DIRECTIVE:
Scale the records that start at the line containing "Task: Click the short MRA bar in chart" and continue through the line containing "pyautogui.click(x=177, y=31)". Write only those lines out again, requests included, with every coordinate in the answers multiplied by 2.35 and rounded to a whole number, halves up.

PROVIDED INFORMATION:
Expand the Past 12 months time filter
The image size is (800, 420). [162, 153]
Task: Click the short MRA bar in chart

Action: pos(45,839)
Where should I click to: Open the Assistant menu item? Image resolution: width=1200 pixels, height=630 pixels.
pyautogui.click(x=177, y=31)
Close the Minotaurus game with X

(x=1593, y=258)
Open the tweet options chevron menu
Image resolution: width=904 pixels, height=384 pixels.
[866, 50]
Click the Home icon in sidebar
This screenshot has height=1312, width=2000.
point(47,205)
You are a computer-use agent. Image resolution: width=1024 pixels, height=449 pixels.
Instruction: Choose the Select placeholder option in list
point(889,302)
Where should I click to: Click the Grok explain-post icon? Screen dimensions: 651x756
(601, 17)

PROBLEM SOLUTION:
Task: Click the short MRA bar in chart

Action: pos(106,1972)
Where should I click to: Open the Assistant menu item? Image resolution: width=1200 pixels, height=630 pixels.
pyautogui.click(x=416, y=73)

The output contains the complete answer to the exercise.